Ortalıkta asi bir rüzgâr eserken Salih'in bakışları anında Osman'ı buldu.
Başını hafif bir açıyla önüne eğen Osman, gözlerini yavaşça kapatıp açarak sen karışma mesajı verdi. Konuyu gündeme getiren genç, şimdi pişmanlıklar içinde kıvranıyordu. Eğer elinde olsaydı başa sarar bütün olanları yaşanmamış sayardı ama artık çok geçti ve olan olmuştu. "Şey ağam, yanlış anlama kötü niyetli bir şey değildi."
Murathan, normalde sakin bir insandı ve kumral teni güneşin altında kalmadığı müddetçe hiç kararmazdı fakat şimdi öfkenin son demini yaşayan ağa oğlunun rengi kendini sıkmaktan dolayı kararmıştı. "Bırakın da kötü olup olmadığına ben karar vereyim, sizce de öyle değil mi?" Bu sözleri sarf eden ağa oğlu artık zıvanadan çıkmıştı. "Topunuza yazıklar olsun. Boyunuza posunuza bakan da sizi adam sanır be... Siz kimsesiz gariban bir kızdan ne istiyorsunuz? Edep yoksunları, sizin ananız bacınız yok mu?"
İçlerinden biri sağa sola yalpalayarak ayağa kalktı bir adım öne doğru çıkıp, "Şimdi ağam!" diyecek oldu ama Murathan'ın yüksek tonda çıkan sesi onun geri adım atmasına sebep oldu.
"Sakın mazeret uydurayım deme, geçen yılda o çadırların etrafında dolaşan sapkınlar sizlerdiniz demek?"
"Bizdik, var mı itirazın?"
"Bir daha o çadırların etrafında, benim evimin çevresinde, hatta sokağımda görürüm sizleri.
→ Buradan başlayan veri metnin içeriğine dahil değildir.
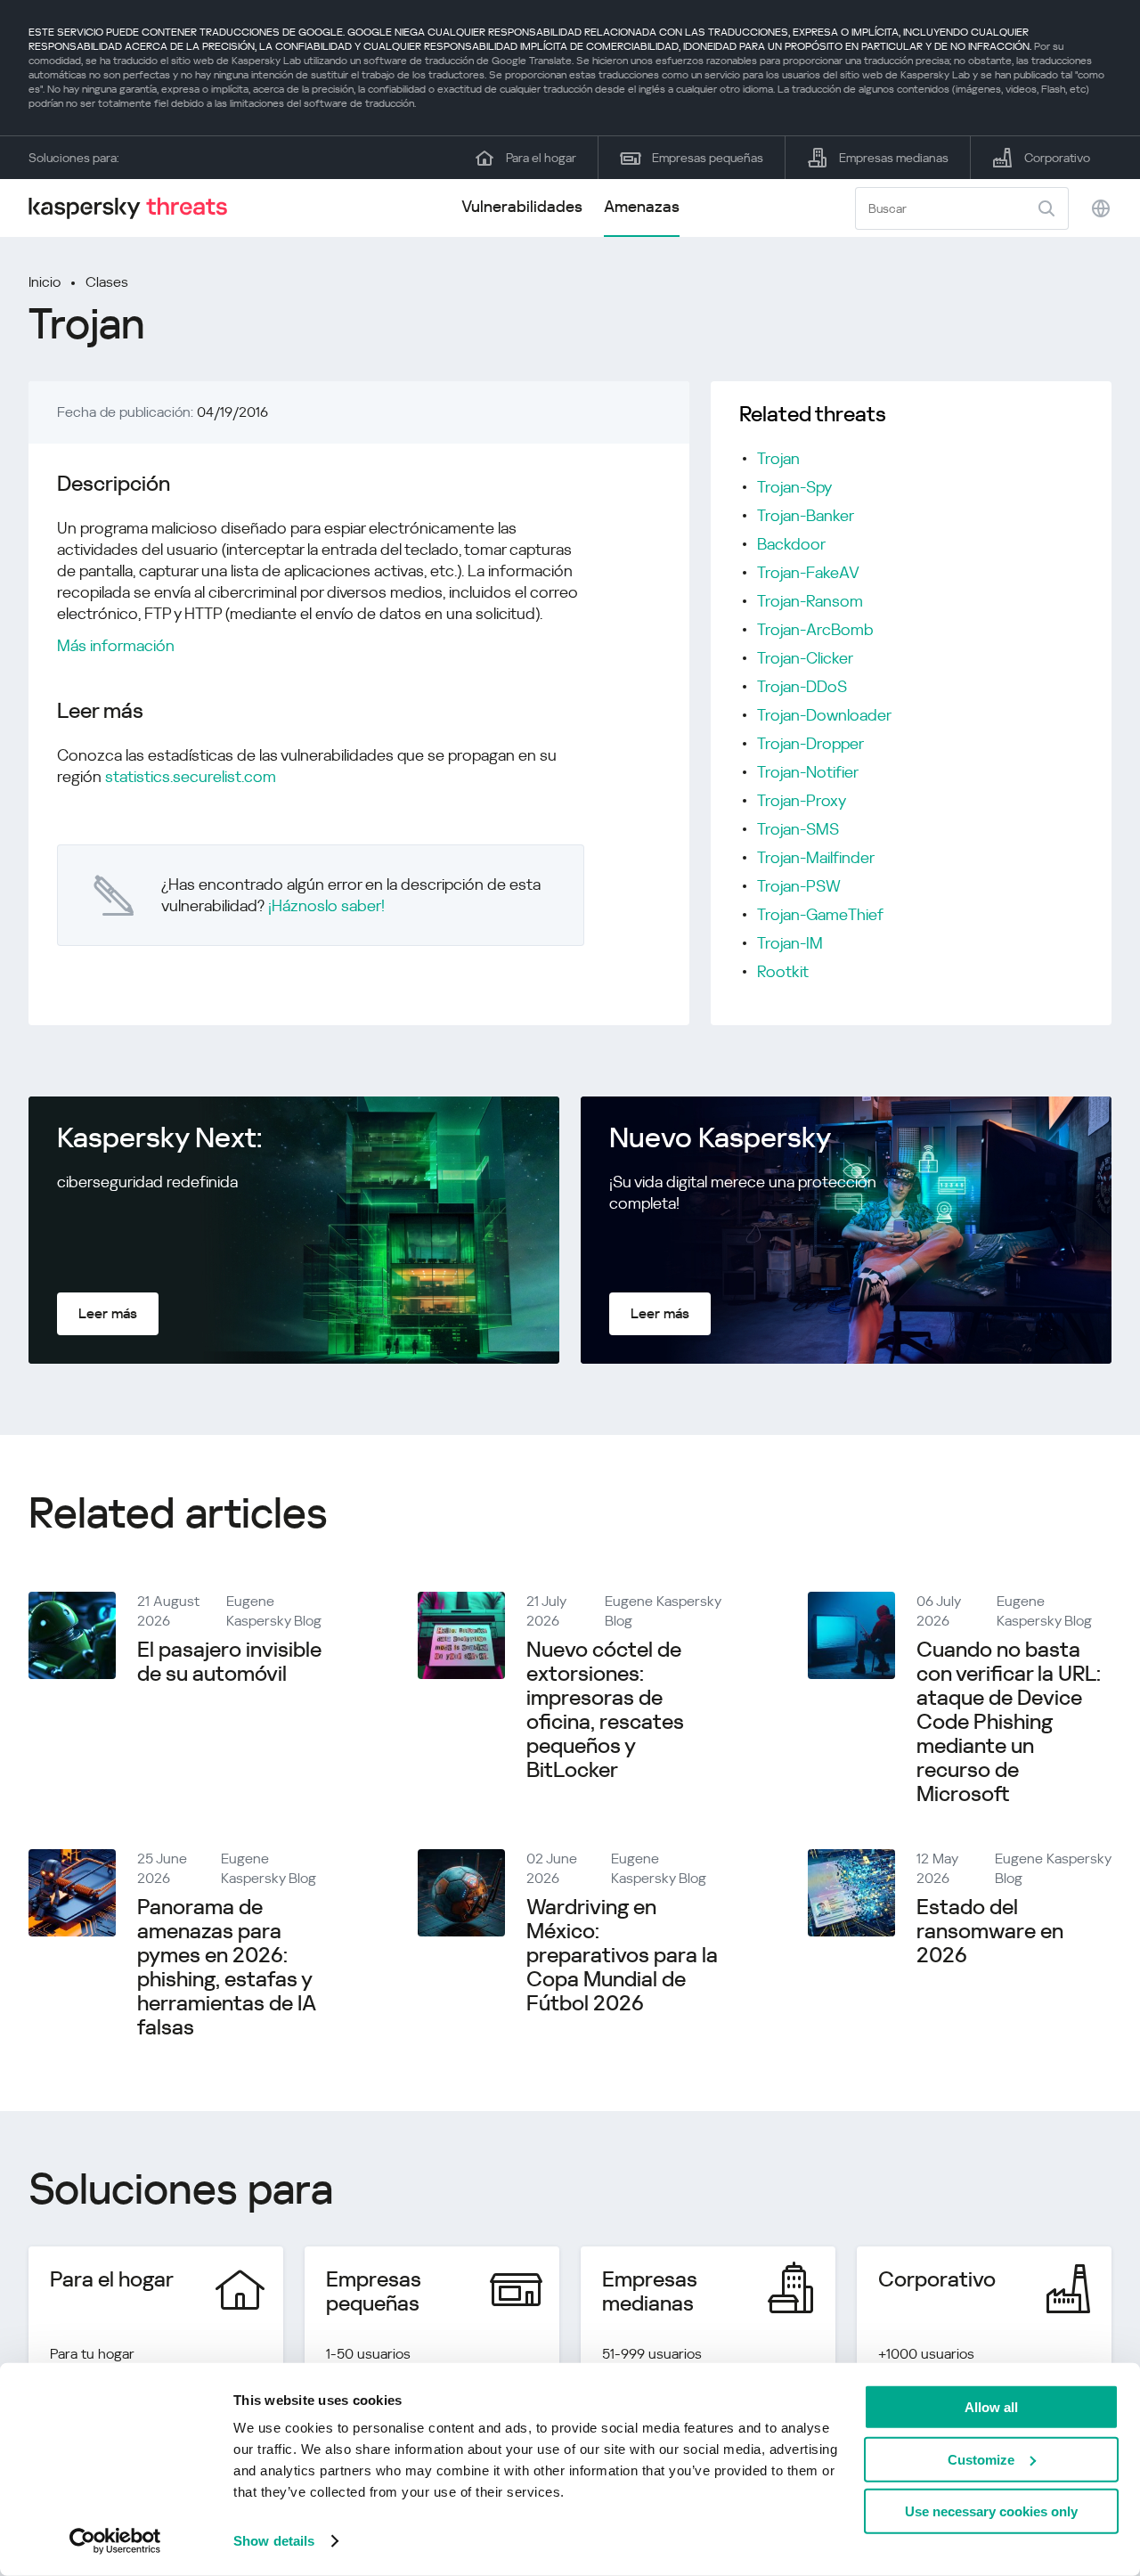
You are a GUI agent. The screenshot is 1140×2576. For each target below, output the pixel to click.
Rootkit (783, 971)
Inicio (44, 281)
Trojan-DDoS (802, 686)
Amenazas (642, 206)
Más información (116, 645)
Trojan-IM (790, 942)
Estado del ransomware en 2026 (989, 1931)
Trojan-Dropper (810, 743)
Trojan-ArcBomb (815, 629)
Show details (273, 2540)
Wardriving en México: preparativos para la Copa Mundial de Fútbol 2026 (622, 1955)
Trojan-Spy (794, 486)
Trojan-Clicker (805, 657)
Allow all (991, 2407)
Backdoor (791, 543)
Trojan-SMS (798, 828)
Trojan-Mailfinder (816, 857)
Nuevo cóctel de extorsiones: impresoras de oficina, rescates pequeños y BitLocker (605, 1709)
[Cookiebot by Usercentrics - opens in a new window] (115, 2541)
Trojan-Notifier (808, 771)
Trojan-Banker (805, 515)
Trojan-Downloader (824, 714)
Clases (107, 281)
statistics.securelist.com (190, 776)
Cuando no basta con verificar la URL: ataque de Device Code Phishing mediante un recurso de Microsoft (1008, 1721)
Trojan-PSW (799, 885)
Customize (981, 2458)
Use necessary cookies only (991, 2511)
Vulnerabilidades (521, 206)
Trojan (778, 458)
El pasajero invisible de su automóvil (229, 1661)
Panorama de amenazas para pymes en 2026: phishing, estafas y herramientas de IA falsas (226, 1967)
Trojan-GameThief (820, 914)
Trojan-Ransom (810, 600)
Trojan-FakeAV (808, 572)
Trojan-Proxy (801, 800)
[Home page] (135, 208)
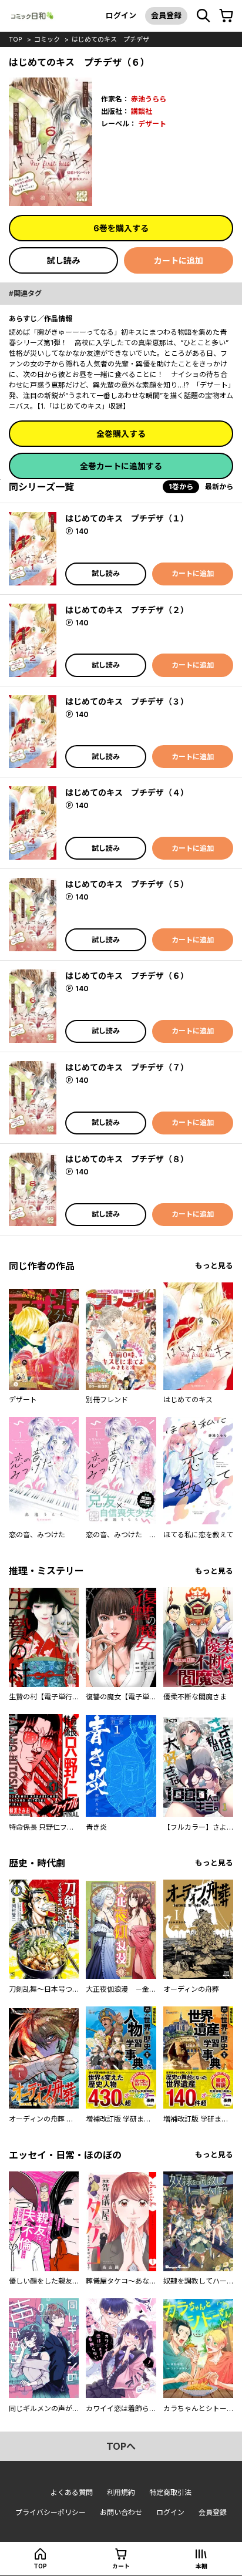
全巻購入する (121, 434)
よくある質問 (72, 2492)
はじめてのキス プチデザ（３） (127, 701)
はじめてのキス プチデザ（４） (127, 792)
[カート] (226, 16)
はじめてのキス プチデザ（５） (127, 884)
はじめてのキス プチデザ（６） (127, 976)
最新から (219, 486)
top (15, 39)
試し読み (63, 260)
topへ (121, 2446)
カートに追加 (178, 260)
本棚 (201, 2566)
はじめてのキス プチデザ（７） (127, 1067)
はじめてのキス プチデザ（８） (127, 1159)
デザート (152, 123)
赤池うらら (148, 99)
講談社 (141, 111)
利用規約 (121, 2492)
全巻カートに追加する (121, 466)
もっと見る (214, 1265)
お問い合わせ (121, 2512)
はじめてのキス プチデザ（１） (127, 518)
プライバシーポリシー (50, 2512)
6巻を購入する (121, 228)
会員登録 (166, 15)
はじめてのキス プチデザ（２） (127, 610)
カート (121, 2566)
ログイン (121, 15)
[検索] (203, 16)
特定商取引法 (170, 2492)
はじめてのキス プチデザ (110, 39)
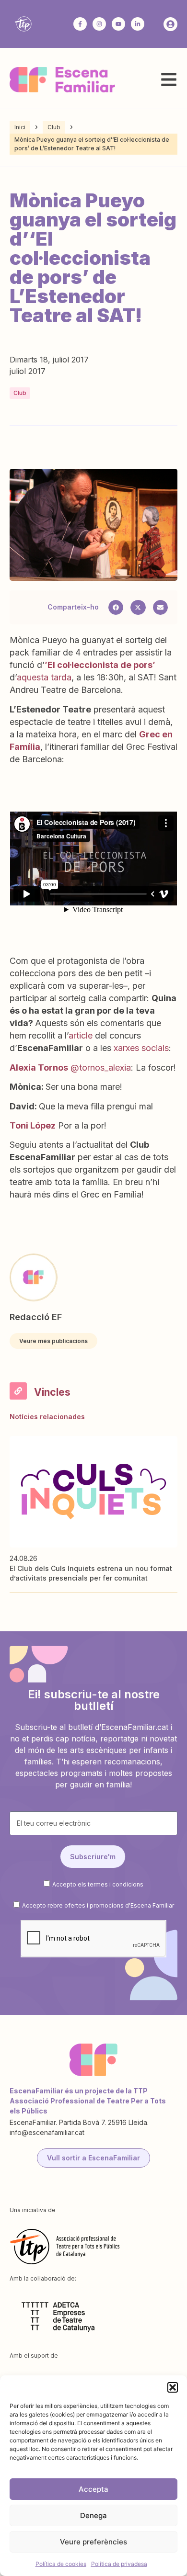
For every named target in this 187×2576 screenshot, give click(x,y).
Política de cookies (60, 2563)
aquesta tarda (44, 677)
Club (53, 127)
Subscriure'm (93, 1857)
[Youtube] (118, 24)
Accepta (93, 2489)
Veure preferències (93, 2541)
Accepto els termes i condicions (97, 1884)
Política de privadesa (119, 2563)
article (81, 1035)
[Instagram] (99, 24)
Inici (19, 127)
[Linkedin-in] (137, 24)
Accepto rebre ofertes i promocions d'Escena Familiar (98, 1905)
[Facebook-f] (80, 24)
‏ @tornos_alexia (70, 1067)
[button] (172, 2387)
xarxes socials (141, 1048)
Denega (93, 2515)
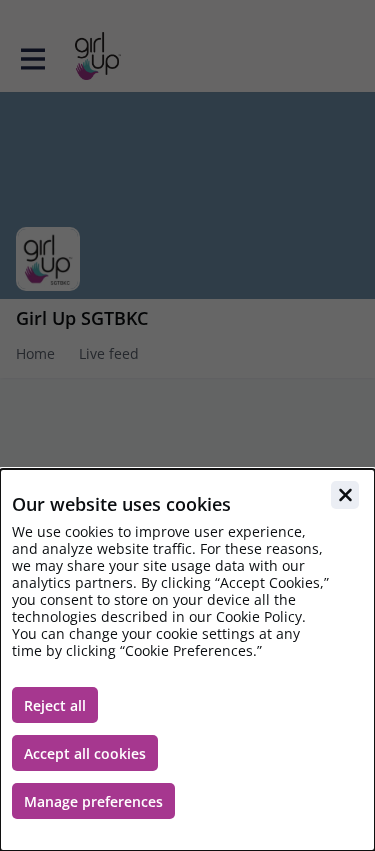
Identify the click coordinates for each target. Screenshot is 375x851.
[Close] (345, 495)
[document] (187, 660)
Allah, yarattı demem karşınızda beni bulursunuz."
Menekşe için yanıp tutuşan genç, kendini serseri mayın gibi öne atarak küstahça diklendi.
"Ne o ağam, yoksa kendine mi saklıyon çadırın dilberini?"
Murathan'da artık sabır tükenmiş kayış kopmuştu. Üstelik dakikalardır yumruk yaptığı ellerini sıkmaktan yorulmuştu, daha fazla dayanamayarak sağ elinin yumruğunu havaya kaldırıp küstahlık yapan şahsın gözünün üstüne indirdi.
Yumruğu gözünün üstüne yiyen genç, geriye doğru savruldu bir iki sendeledi ve boylu boyunca sırt üstü yere serildi. Şaşkın bakışlar altında arkadaşları yere düşünce ortalık birden karışmıştı. Osman, acele davranıp birini tuttu Salih, diğerini tutmaya yeltendi. Yere düşen serseri, el çabukluğuyla sofradaki bıçağı kaptığı gibi Murathan'ın böğrüne böğrüne sapladı.